Disclosure: I'm an aerospace engineer. I worked on the Shuttle and a bunch of other launch systems.
So my answer is, "It depends." Let me be part of the team designing and building the launch, vehicle, and recovery systems, back me up with the support I and the other engineers need to do the job right, get the correct operations personnel, let the folks who run the show do it right, and I'll be the first one in line to get measured up for a jump suit.
Scamp the necessaries, or let Congress decide what sort of booster we need to use because of an artificial spending limit, or strip managers of the ability to manage because you'd rather run your space agency as a jobs program, well, I'll stay with my keyboard and ground-bound telescopes.

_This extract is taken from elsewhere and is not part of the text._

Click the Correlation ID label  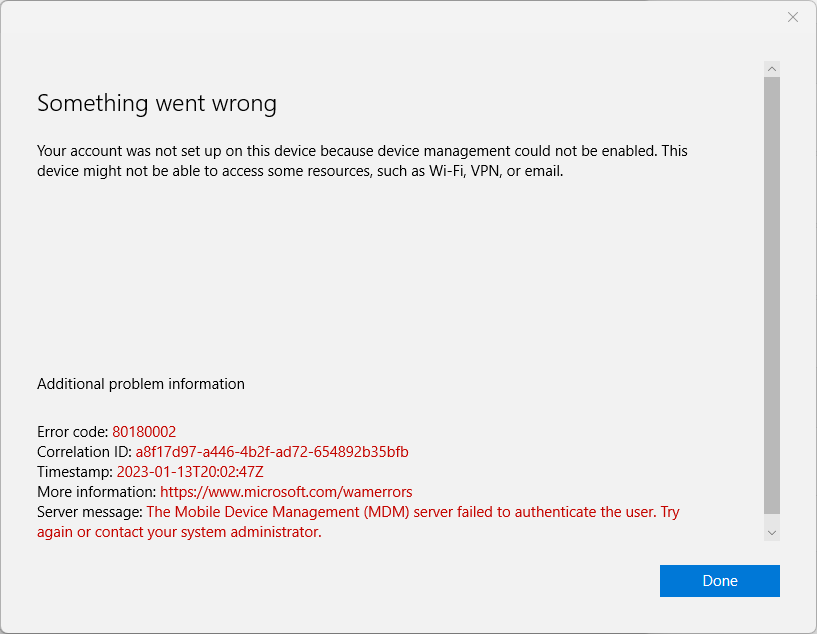[x=83, y=451]
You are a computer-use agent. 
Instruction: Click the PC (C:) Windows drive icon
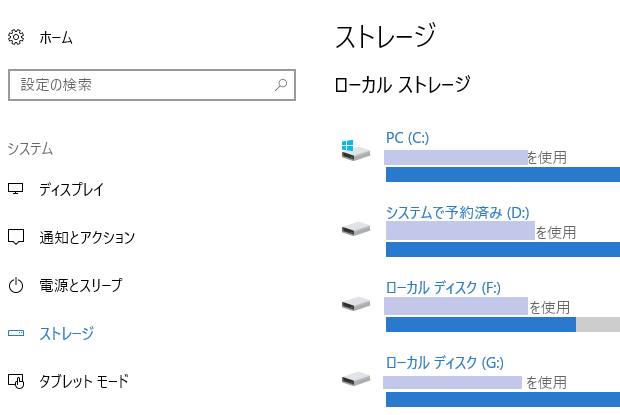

To be honest, I'm more excited about designing and building the stuff and seeing others fly on it safely than I am in flying myself. There's a reason I stuck with engineering even though I was getting heavy hints that I should apply to be an astronaut when I was younger. No lack of fortitude on my part--it'd be easier to be the one that buys it than being the one left behind wondering if it was your screw-up that made someone else auger in or whatever. I just like designing the thing, getting it built, and watching it come alive.

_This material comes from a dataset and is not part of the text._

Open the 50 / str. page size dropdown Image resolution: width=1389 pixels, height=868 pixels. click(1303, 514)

Someone once asked Maxime Faget why he never attended a launch, he replied something along the lines of he wasn't interested because the real work was already done. That's sort of how I feel, though I love being at a launch, or a test firing of a rocket motor or engine. I like following the data as something I've been part of making flies. It's the payoff for those hours you put in, continuously chanting the aerospace workers' mantra: "Please, God, don't let me ---- up."